Patchy gold coated Fe3O4 nanospheres with enhanced catalytic activity applied for paper-based bipolar electrode-electrochemiluminescence aptasensors

In this work, novel multifunctional patchy gold coated Fe3O4 hybrid nanoparticles (PG-Fe3O4 NPs) have been successfully synthesized in aqueous medium via a facile adsorption-reduction method. A rational formation mechanism has been proposed by monitoring the morphological evolution. The PG-Fe3O4 NPs retained the good magnetic property and exhibited excellent catalytical effeciency towards the electrochemical reduction of hydrogen peroxide.

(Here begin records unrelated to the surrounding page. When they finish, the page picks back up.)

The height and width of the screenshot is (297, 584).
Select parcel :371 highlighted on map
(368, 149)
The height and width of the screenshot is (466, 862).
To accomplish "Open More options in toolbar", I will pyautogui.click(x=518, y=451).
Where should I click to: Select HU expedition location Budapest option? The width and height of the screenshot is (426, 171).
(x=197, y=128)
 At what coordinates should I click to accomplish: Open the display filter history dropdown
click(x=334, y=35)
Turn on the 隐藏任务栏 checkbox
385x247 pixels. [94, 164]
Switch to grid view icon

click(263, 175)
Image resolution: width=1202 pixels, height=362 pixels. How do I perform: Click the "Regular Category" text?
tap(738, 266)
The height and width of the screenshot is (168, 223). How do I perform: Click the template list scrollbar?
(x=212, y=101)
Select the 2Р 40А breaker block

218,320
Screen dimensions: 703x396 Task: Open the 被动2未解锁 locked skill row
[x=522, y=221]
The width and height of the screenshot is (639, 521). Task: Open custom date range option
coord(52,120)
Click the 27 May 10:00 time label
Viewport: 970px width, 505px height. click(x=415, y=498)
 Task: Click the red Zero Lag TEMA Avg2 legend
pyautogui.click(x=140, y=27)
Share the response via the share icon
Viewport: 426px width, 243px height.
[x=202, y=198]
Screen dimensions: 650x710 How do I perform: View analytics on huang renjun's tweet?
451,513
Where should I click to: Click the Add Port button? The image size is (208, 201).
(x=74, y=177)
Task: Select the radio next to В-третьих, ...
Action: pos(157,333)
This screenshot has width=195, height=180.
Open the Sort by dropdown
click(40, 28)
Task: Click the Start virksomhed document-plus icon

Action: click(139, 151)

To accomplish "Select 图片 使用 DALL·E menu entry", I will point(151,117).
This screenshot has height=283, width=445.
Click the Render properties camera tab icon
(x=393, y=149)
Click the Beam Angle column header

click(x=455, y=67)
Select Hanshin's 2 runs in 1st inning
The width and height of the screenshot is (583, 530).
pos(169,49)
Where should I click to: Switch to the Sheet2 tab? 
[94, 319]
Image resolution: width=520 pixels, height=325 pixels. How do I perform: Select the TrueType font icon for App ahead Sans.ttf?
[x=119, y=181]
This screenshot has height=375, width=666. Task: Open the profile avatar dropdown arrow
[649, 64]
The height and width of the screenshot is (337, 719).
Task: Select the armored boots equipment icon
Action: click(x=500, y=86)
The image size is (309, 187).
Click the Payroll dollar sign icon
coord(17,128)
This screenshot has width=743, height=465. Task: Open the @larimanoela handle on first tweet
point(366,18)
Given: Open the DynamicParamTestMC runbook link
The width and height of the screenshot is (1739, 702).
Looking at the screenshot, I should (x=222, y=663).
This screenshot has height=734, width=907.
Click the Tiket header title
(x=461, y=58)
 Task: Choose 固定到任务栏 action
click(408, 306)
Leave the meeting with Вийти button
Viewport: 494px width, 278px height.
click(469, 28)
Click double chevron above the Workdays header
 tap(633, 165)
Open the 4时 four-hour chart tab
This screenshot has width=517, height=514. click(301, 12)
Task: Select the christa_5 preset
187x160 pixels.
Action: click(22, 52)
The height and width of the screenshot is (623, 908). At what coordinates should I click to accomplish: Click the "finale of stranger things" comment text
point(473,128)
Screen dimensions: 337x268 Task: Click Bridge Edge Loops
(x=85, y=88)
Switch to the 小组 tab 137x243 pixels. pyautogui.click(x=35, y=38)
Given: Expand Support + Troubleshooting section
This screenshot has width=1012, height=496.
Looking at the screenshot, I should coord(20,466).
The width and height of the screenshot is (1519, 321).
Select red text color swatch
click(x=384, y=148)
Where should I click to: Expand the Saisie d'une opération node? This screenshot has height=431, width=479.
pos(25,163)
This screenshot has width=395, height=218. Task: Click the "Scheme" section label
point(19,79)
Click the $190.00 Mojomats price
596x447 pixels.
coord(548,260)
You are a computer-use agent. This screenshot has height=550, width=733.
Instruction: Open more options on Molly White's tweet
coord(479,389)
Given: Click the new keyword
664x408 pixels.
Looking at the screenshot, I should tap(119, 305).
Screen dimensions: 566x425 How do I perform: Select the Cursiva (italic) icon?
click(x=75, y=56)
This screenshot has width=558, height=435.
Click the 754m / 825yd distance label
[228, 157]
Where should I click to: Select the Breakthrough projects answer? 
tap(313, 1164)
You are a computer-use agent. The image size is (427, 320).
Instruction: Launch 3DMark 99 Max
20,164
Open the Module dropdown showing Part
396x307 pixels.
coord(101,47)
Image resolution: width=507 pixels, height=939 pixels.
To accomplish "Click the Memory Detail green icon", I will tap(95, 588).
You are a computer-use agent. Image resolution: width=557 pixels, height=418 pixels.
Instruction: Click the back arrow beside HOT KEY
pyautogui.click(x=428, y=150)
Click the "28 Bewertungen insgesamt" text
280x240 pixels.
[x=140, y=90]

Chronoamperometric and amperometric experiments indicated a relatively high catalytic rate constant of 3.13 x 10(5) M-1 s(-1), a high sensitivity of 578.87 pA mM(-1) cm(-2) and a low Michaelis-Menten constant of 462 M. Meanwhile, the introduction of patchy gold could help biofunctionalization via Au-S bond for different biodetection and biosensing purposes. Here, as an example, thiol-terminated aptamers were immobilized onto the patchy gold part as a signal probe to detect carcinoembryonic antigen (CEA). A related paper based bipolar electrode-electrochemiluminescence (pBPE-ECL) aptasensor was fabricated as the low-cost, disposable and miniature platform. To improve the sensitivity, Au nanodendrites were electrodeposited at the BPE cathode as the matrix for Apt1 immobilization. This aptasensor showed a wide linear range of 0.1 pg mL(-1)-15 ng mL(-1) with a low detection limit of 0.03 pg mL(-1), remaining competitive against other ones, and also demonstrating the PG-Fe3O4 NPs have promising potential for catalysis and bioassays.